Excerpted records -

◆ ◆ ◆ ◆ ◆ ◆ ◆

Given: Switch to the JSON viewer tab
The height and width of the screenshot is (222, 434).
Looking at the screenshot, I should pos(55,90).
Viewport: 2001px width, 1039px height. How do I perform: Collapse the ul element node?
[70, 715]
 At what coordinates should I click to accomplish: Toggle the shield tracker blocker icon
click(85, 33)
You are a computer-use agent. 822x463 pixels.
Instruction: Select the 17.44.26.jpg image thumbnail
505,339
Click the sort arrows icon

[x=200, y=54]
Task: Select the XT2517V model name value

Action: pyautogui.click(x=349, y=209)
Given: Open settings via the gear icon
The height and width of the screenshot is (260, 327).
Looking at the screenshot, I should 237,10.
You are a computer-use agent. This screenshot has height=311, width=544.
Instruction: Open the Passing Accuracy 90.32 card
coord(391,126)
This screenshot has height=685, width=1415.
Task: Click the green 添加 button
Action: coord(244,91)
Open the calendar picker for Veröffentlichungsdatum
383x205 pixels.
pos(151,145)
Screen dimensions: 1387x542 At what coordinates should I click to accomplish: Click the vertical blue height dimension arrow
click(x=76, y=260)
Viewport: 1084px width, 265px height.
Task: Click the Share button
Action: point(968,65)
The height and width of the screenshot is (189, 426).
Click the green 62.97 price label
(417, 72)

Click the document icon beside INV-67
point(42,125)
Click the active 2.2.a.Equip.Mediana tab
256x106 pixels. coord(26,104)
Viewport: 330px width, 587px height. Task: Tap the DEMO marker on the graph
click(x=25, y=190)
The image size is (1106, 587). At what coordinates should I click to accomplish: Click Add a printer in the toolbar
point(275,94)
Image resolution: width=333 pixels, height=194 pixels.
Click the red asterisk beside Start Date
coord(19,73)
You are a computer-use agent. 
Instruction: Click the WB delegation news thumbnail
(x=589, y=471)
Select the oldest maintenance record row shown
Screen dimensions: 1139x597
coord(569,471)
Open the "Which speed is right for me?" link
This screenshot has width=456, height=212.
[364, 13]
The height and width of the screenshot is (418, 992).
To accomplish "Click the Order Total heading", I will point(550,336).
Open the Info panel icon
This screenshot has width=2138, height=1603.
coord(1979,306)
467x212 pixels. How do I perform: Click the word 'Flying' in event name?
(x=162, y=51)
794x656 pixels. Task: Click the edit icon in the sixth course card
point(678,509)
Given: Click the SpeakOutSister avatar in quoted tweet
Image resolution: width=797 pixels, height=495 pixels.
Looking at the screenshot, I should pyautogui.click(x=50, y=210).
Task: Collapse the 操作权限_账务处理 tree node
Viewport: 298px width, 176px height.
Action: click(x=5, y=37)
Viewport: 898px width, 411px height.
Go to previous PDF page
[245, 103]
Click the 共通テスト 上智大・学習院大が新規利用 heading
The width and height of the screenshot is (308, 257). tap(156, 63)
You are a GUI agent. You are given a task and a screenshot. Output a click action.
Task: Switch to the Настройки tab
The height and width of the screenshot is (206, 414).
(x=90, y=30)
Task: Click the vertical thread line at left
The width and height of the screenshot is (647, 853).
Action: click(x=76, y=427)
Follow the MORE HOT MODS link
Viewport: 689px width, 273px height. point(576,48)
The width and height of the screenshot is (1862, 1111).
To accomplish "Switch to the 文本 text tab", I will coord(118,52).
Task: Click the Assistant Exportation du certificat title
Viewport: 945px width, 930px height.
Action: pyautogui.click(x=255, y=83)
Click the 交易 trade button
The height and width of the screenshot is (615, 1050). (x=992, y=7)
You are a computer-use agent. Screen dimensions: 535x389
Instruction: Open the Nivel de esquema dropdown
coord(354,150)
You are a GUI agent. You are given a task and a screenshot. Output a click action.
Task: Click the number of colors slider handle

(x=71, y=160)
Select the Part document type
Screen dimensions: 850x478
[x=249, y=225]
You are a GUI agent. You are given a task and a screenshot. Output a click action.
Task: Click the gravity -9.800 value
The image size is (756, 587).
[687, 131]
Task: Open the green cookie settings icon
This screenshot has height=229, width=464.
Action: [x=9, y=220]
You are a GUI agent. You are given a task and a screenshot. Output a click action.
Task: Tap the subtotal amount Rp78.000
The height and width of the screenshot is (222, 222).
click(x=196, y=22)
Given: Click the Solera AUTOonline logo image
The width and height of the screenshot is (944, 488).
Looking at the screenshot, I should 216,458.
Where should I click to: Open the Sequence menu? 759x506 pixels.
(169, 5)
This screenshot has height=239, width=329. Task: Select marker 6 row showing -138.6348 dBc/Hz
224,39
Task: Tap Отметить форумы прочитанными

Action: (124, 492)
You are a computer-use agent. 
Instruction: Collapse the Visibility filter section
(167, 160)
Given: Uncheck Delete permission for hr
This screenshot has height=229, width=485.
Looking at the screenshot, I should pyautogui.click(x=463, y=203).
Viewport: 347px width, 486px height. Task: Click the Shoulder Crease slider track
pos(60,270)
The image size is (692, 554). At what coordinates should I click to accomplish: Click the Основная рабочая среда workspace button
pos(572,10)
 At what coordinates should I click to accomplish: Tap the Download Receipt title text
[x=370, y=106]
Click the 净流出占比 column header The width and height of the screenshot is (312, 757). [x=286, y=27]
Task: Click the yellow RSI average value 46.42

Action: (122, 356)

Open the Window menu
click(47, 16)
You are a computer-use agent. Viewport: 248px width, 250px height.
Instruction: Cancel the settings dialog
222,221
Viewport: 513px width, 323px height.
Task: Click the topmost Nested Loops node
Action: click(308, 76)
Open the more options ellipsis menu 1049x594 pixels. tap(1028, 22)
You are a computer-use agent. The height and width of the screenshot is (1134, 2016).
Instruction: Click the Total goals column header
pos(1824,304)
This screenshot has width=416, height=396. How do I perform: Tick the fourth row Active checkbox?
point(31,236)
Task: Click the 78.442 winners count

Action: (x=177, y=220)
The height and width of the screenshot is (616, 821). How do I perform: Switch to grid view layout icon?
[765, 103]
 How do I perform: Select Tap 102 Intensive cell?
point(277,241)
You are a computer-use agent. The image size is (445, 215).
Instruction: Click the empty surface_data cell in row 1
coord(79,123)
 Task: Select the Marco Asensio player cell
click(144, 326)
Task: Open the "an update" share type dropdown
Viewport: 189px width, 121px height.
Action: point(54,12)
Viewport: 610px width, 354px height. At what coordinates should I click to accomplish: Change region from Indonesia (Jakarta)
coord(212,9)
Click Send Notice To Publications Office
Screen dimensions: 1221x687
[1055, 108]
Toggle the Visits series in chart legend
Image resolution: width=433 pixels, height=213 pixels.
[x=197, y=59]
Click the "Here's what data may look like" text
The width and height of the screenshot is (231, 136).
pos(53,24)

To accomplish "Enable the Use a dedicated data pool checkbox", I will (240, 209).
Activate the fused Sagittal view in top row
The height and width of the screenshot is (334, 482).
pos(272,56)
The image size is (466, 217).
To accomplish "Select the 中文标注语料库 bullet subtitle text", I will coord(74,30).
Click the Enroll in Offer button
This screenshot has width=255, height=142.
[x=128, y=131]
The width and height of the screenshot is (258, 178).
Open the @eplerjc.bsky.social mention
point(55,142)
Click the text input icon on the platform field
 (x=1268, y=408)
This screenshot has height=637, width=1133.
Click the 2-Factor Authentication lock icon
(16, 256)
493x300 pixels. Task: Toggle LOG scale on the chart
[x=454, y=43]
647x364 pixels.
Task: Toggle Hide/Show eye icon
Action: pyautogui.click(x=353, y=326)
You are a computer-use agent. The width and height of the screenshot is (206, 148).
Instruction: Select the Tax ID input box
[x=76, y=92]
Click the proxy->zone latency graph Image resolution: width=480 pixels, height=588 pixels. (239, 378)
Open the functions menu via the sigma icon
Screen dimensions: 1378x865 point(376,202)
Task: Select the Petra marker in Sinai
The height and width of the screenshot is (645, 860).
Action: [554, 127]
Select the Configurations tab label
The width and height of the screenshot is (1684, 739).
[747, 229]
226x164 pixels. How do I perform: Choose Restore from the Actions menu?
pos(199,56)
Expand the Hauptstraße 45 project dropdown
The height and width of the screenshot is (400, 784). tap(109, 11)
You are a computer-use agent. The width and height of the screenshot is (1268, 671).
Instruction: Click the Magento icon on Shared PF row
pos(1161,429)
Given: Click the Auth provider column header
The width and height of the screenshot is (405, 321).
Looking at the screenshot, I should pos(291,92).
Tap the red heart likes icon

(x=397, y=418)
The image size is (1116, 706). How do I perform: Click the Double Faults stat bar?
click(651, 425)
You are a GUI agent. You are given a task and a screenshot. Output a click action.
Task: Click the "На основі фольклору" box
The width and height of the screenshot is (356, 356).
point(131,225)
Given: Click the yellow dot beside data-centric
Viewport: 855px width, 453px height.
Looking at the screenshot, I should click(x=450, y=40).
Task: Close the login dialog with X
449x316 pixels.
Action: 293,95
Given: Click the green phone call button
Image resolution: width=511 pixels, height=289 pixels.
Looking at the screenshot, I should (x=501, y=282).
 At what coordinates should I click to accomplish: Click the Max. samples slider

◆ ◆ ◆ ◆ ◆ ◆ ◆

Direction -
Reproduce the records between the lines holding "Task: Click the 78.442 winners count" and "Click the proxy->zone", inclusive, substituting "Display" for each "Viewport" and leaving everything else unchanged.

Finished answer -
Task: Click the 78.442 winners count

Action: (x=177, y=220)
The height and width of the screenshot is (616, 821). How do I perform: Switch to grid view layout icon?
[765, 103]
 How do I perform: Select Tap 102 Intensive cell?
point(277,241)
You are a computer-use agent. The image size is (445, 215).
Instruction: Click the empty surface_data cell in row 1
coord(79,123)
 Task: Select the Marco Asensio player cell
click(144, 326)
Task: Open the "an update" share type dropdown
Display: 189px width, 121px height.
Action: point(54,12)
Display: 610px width, 354px height. At what coordinates should I click to accomplish: Change region from Indonesia (Jakarta)
coord(212,9)
Click Send Notice To Publications Office
Screen dimensions: 1221x687
[1055, 108]
Toggle the Visits series in chart legend
Image resolution: width=433 pixels, height=213 pixels.
[x=197, y=59]
Click the "Here's what data may look like" text
The width and height of the screenshot is (231, 136).
pos(53,24)

To accomplish "Enable the Use a dedicated data pool checkbox", I will (240, 209).
Activate the fused Sagittal view in top row
The height and width of the screenshot is (334, 482).
pos(272,56)
The image size is (466, 217).
To accomplish "Select the 中文标注语料库 bullet subtitle text", I will coord(74,30).
Click the Enroll in Offer button
This screenshot has width=255, height=142.
[x=128, y=131]
The width and height of the screenshot is (258, 178).
Open the @eplerjc.bsky.social mention
point(55,142)
Click the text input icon on the platform field
 (x=1268, y=408)
This screenshot has height=637, width=1133.
Click the 2-Factor Authentication lock icon
(16, 256)
493x300 pixels. Task: Toggle LOG scale on the chart
[x=454, y=43]
647x364 pixels.
Task: Toggle Hide/Show eye icon
Action: pyautogui.click(x=353, y=326)
You are a computer-use agent. The width and height of the screenshot is (206, 148).
Instruction: Select the Tax ID input box
[x=76, y=92]
Click the proxy->zone latency graph Image resolution: width=480 pixels, height=588 pixels. (239, 378)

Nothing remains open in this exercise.